ただ勘が良いという観点から見た場合、うちには赤司という誰よりも勘が良い、というより先読みに長けた(それこそ頭でも強く打ったんじゃなかろうかというほどの)存在があったお陰で、私の発言がスポットライトを浴びることはそうそうなかったのだ。…まあ、当の赤司の目を除けば、という話になるのが皮肉なのだが。

「だから秘密にしておいてね」
「もちろんです」

当然のように頷いてくれる彼の表情に、まだ心からの安心はできない。彼の善意を疑うつもりはないが、人の口に戸は立てられないというのが世の常。私はまだ心のどこかで、勘付かれたからといって安易に真実を話したことを少し後ろめたく思っていた。

「…俺は、幼い頃魔法使いになりたいと思っていました」

俯く私を少しの間だけ見つめて、氷室はそれまでとは関係のない話を切り出す。どこへ向かっているのかわからないその話題に耳を傾けながら、私はぼうっと遥か遠くの地上を眺める。

「空を飛んだり、何もないところにあるものを作り出したり。奇跡のような力を当たり前に使って、自分も周りも幸せになれるような魔法使いに。…まあ、そんなの絶対無理だっていうことは早々にちゃんと理解してましたけど」

そんなもの、私だってなれるものならなりたかった。こんな変な力じゃなくて、もっと役に立つ力が欲しかった。
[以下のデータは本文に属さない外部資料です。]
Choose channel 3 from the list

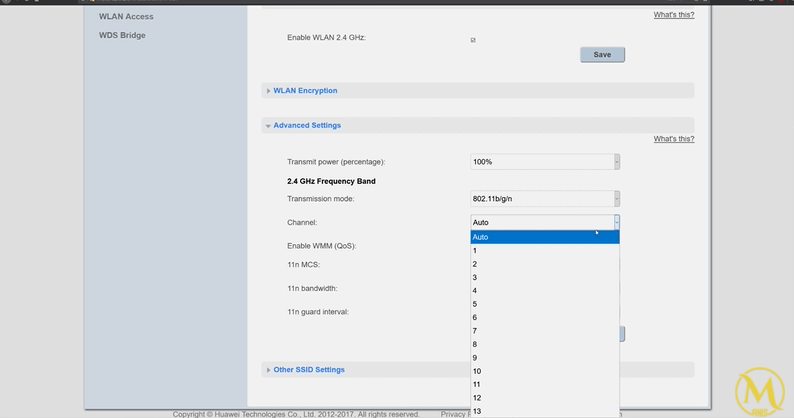(545, 277)

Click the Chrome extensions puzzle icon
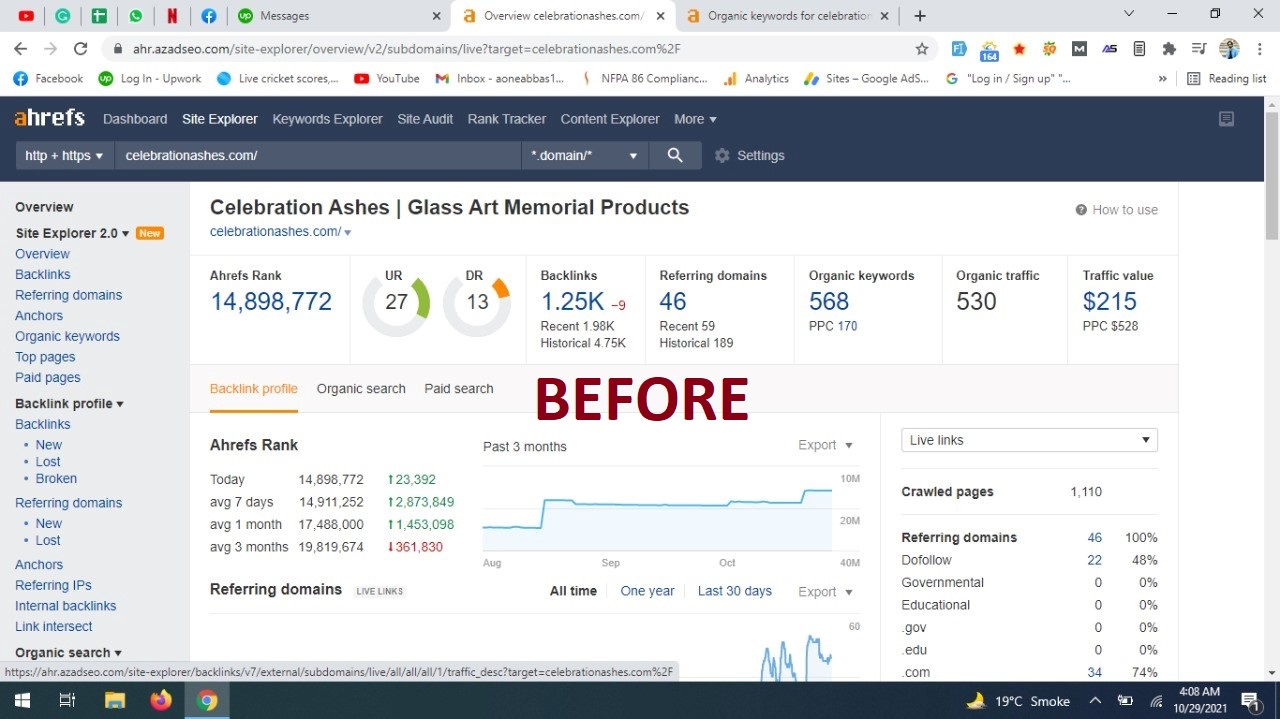(1169, 48)
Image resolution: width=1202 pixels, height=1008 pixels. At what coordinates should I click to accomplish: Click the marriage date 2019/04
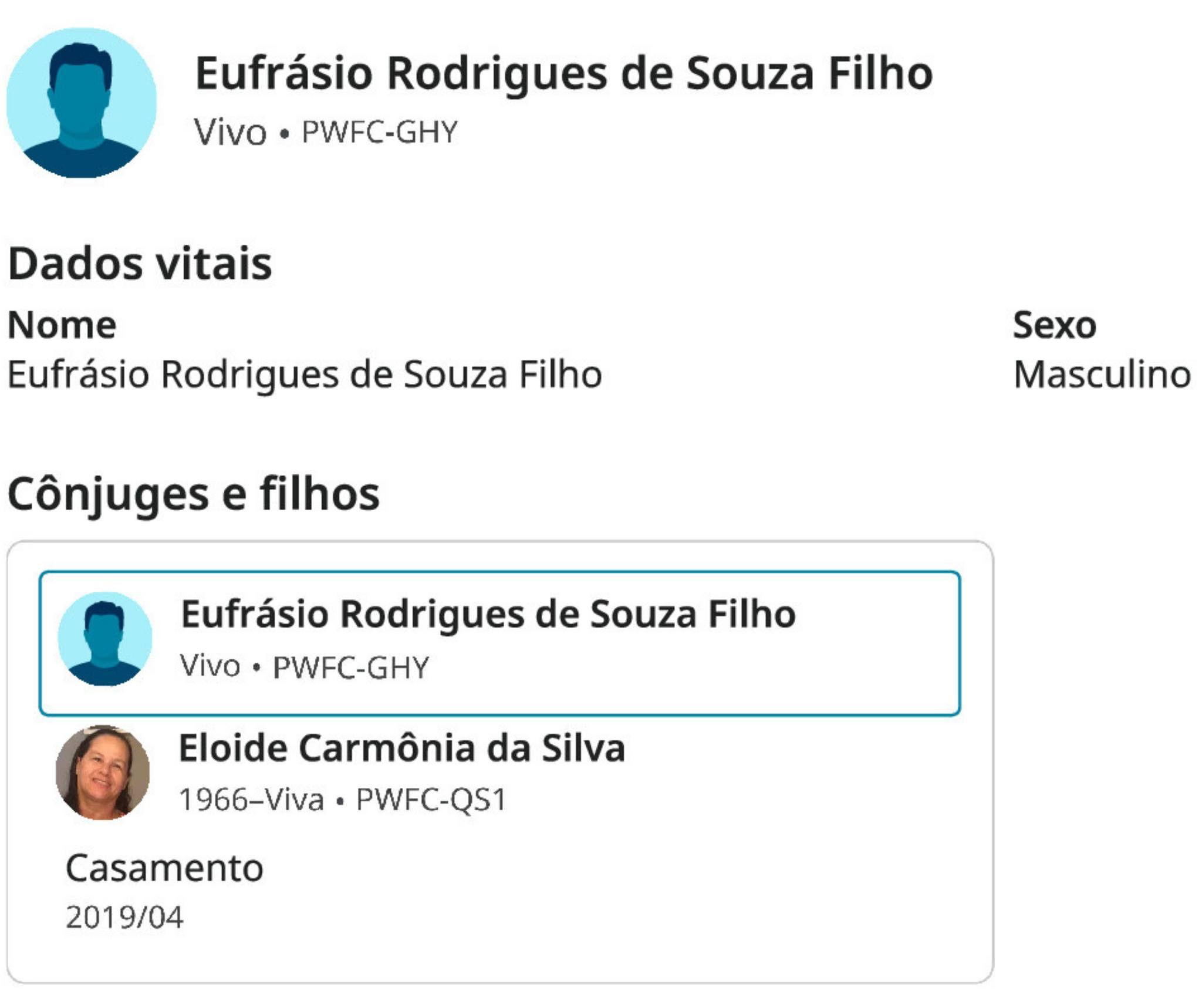[x=124, y=917]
「でも、あの公園で水影さんが子供を助けた時、なんだかあの頃の夢を思い出しちゃったんです。いるわけない、って思ってた魔法使いが目の前に現れたみたいで、とても感動しました」
「………」
「…他人のために、そして何よりあなた自身のために秘密のままにしていたいと言うならそれはもちろん守ります。でも、少なくとも俺は、そんなにあなたの力はそこまで忌み嫌われるべきものではないと思ってます。っていうのを…忘れてしまう前に、いつか言いたかったので。すみません、ちょっと勿体ぶった言い方になってしまいましたね」
「………そんな大層なものじゃないよ、何度でも言うけど」
「水影さんが必要以上に引け目を感じてる間は、俺も何度だって言いますよ」

無条件に肯定されることの表現し難い恐怖感を、この男は知らないんだろう。それが私を余計に不安にさせていることなんて疑いもせず、ただ誠実に、まっすぐに、偽りのない受容の言葉を投げてくる。
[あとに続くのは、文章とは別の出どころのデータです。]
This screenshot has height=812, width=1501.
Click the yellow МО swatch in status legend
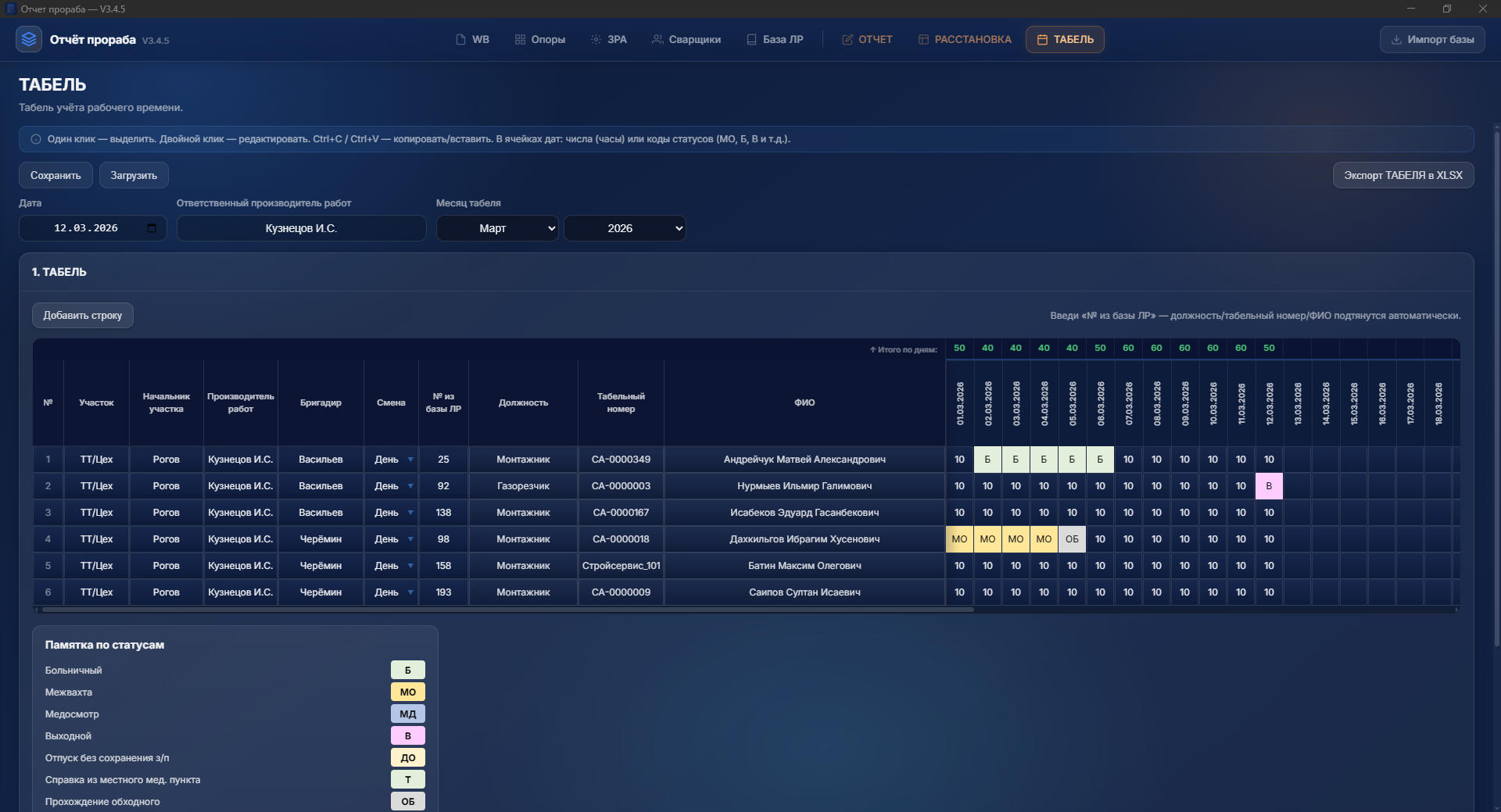(x=407, y=692)

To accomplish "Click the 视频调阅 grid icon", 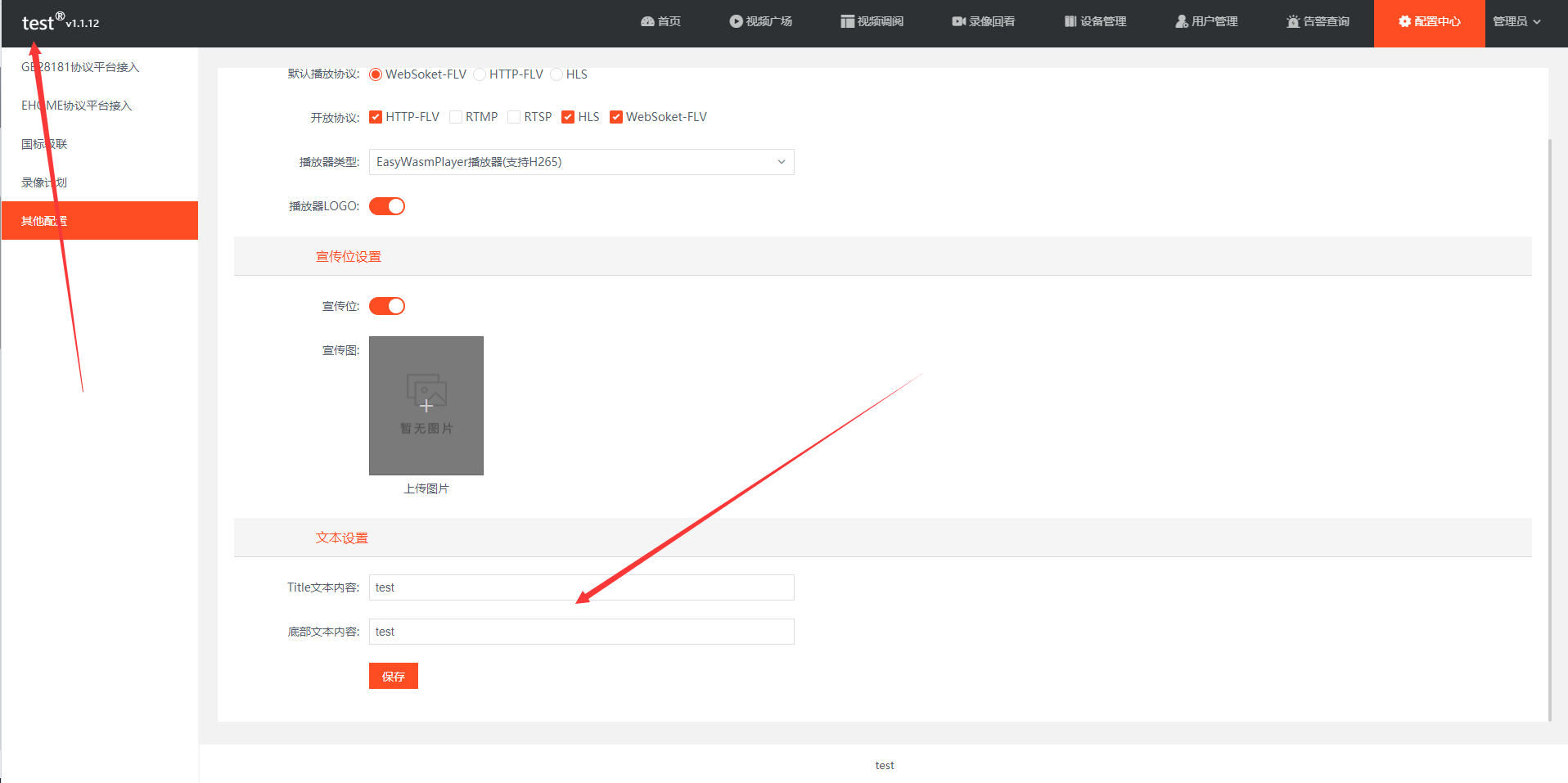I will (847, 21).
私はこの男が、いやそれ以上に自分の感情がどんどんわからなくなっていっていることを感じていた。確かに嬉しいのだ、私の特異性を正しく把握した上で他の人と何も違わないように扱ってくれることが。それなのに、ずっと望んでいたその待遇が、どこか居心地悪い。

「…いつか氷室君が自分に自信がなくなった時は、私が代わりに励ますからね」

まぁ、そんな時は来ないと思うけど。

「………嬉しいです」

氷室はいつも通り、優しく微笑んでいた。

「お待たせ〜、行こ」

────その時紫原が戻ってきて、私の緊張が解けたこともまた皮肉なことだった。私達は並んで階下に降り、近くのカフェレストランで食事を摂った。

「明日はどこへ行こうか」
「駄菓子バー行きたい」
「じゃあ渋谷にでも行ってみる? 氷室君、前にハチ公見てみたいって言ってたよね」
「はい、ぜひ」

…なんだかすっかり馴染んでしまっているなあ。
秋田に来た頃は、これ幸いにとキセキの連中と縁を切り、むしろ敵対すら辞さないつもりでいたのだが。

「影ちんのパフェおいしそう、一口ちょーだい」
「あげるからまずその口元のソース拭きな、さっきから髪につきそうで危なっかしい」

…どうにも、この雰囲気には毒気を抜かれるというか。

結局、明日の約束まで無意識に取り付けた上でホテルに戻るところまで同行することになってしまった。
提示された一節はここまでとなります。